◆ DIRECTIONS
Key in the whole listing below again, keeping every word as it is.

◆ DATA IN THIS EXERCISE
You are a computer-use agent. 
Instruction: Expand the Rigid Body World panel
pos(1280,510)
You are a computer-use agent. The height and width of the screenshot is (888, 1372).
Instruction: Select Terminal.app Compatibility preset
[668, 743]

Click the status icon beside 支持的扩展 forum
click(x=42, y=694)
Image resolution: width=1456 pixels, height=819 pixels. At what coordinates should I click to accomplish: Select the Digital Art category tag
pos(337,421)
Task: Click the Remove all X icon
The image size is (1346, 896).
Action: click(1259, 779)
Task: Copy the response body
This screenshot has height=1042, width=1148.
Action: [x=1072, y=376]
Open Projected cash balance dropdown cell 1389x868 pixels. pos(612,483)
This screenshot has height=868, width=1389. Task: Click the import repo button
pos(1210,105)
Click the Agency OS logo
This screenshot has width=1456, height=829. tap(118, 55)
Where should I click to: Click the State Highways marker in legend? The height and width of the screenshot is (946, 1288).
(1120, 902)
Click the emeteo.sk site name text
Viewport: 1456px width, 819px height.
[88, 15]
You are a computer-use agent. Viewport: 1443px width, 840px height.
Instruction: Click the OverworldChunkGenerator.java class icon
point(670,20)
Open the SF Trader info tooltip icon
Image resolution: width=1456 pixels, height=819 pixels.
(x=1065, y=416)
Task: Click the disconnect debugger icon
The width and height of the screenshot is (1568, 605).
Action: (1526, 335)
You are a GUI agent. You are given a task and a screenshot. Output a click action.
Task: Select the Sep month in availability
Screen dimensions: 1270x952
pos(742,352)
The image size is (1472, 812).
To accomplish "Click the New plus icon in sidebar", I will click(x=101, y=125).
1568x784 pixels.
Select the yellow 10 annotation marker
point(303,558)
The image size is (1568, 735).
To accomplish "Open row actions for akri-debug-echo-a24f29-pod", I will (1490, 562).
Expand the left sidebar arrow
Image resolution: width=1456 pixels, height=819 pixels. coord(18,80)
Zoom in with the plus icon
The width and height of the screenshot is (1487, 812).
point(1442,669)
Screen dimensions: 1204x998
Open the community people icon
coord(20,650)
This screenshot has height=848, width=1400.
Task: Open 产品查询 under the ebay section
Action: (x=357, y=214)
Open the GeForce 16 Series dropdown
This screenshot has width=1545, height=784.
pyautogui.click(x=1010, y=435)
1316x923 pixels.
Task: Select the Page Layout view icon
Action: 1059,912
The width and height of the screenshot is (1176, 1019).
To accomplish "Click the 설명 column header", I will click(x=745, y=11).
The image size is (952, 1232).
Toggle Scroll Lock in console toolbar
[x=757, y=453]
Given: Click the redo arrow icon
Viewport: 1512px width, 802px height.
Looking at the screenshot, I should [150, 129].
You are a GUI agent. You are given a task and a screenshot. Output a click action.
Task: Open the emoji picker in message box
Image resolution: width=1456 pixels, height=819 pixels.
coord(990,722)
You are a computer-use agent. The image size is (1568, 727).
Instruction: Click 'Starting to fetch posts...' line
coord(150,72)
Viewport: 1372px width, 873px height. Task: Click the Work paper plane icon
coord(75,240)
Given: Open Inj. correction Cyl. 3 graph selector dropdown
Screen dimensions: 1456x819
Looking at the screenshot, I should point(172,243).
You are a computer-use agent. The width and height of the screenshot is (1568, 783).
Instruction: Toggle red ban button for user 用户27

◆ ANSWER
You are a computer-use agent. 
Instruction: Expand the Rigid Body World panel
pos(1280,510)
You are a computer-use agent. The height and width of the screenshot is (888, 1372).
Instruction: Select Terminal.app Compatibility preset
[668, 743]

Click the status icon beside 支持的扩展 forum
click(x=42, y=694)
Image resolution: width=1456 pixels, height=819 pixels. At what coordinates should I click to accomplish: Select the Digital Art category tag
pos(337,421)
Task: Click the Remove all X icon
The image size is (1346, 896).
Action: click(1259, 779)
Task: Copy the response body
This screenshot has height=1042, width=1148.
Action: [x=1072, y=376]
Open Projected cash balance dropdown cell 1389x868 pixels. pos(612,483)
This screenshot has height=868, width=1389. Task: Click the import repo button
pos(1210,105)
Click the Agency OS logo
This screenshot has width=1456, height=829. tap(118, 55)
Where should I click to: Click the State Highways marker in legend? The height and width of the screenshot is (946, 1288).
(1120, 902)
Click the emeteo.sk site name text
Viewport: 1456px width, 819px height.
[88, 15]
You are a computer-use agent. Viewport: 1443px width, 840px height.
Instruction: Click the OverworldChunkGenerator.java class icon
point(670,20)
Open the SF Trader info tooltip icon
Image resolution: width=1456 pixels, height=819 pixels.
(x=1065, y=416)
Task: Click the disconnect debugger icon
The width and height of the screenshot is (1568, 605).
Action: (1526, 335)
You are a GUI agent. You are given a task and a screenshot. Output a click action.
Task: Select the Sep month in availability
Screen dimensions: 1270x952
pos(742,352)
The image size is (1472, 812).
To accomplish "Click the New plus icon in sidebar", I will click(x=101, y=125).
1568x784 pixels.
Select the yellow 10 annotation marker
point(303,558)
The image size is (1568, 735).
To accomplish "Open row actions for akri-debug-echo-a24f29-pod", I will (1490, 562).
Expand the left sidebar arrow
Image resolution: width=1456 pixels, height=819 pixels. coord(18,80)
Zoom in with the plus icon
The width and height of the screenshot is (1487, 812).
point(1442,669)
Screen dimensions: 1204x998
Open the community people icon
coord(20,650)
This screenshot has height=848, width=1400.
Task: Open 产品查询 under the ebay section
Action: (x=357, y=214)
Open the GeForce 16 Series dropdown
This screenshot has width=1545, height=784.
pyautogui.click(x=1010, y=435)
1316x923 pixels.
Task: Select the Page Layout view icon
Action: 1059,912
The width and height of the screenshot is (1176, 1019).
To accomplish "Click the 설명 column header", I will click(x=745, y=11).
The image size is (952, 1232).
Toggle Scroll Lock in console toolbar
[x=757, y=453]
Given: Click the redo arrow icon
Viewport: 1512px width, 802px height.
Looking at the screenshot, I should [150, 129].
You are a GUI agent. You are given a task and a screenshot. Output a click action.
Task: Open the emoji picker in message box
Image resolution: width=1456 pixels, height=819 pixels.
coord(990,722)
You are a computer-use agent. The image size is (1568, 727).
Instruction: Click 'Starting to fetch posts...' line
coord(150,72)
Viewport: 1372px width, 873px height. Task: Click the Work paper plane icon
coord(75,240)
Given: Open Inj. correction Cyl. 3 graph selector dropdown
Screen dimensions: 1456x819
Looking at the screenshot, I should point(172,243).
You are a computer-use agent. The width and height of the screenshot is (1568, 783).
Instruction: Toggle red ban button for user 用户27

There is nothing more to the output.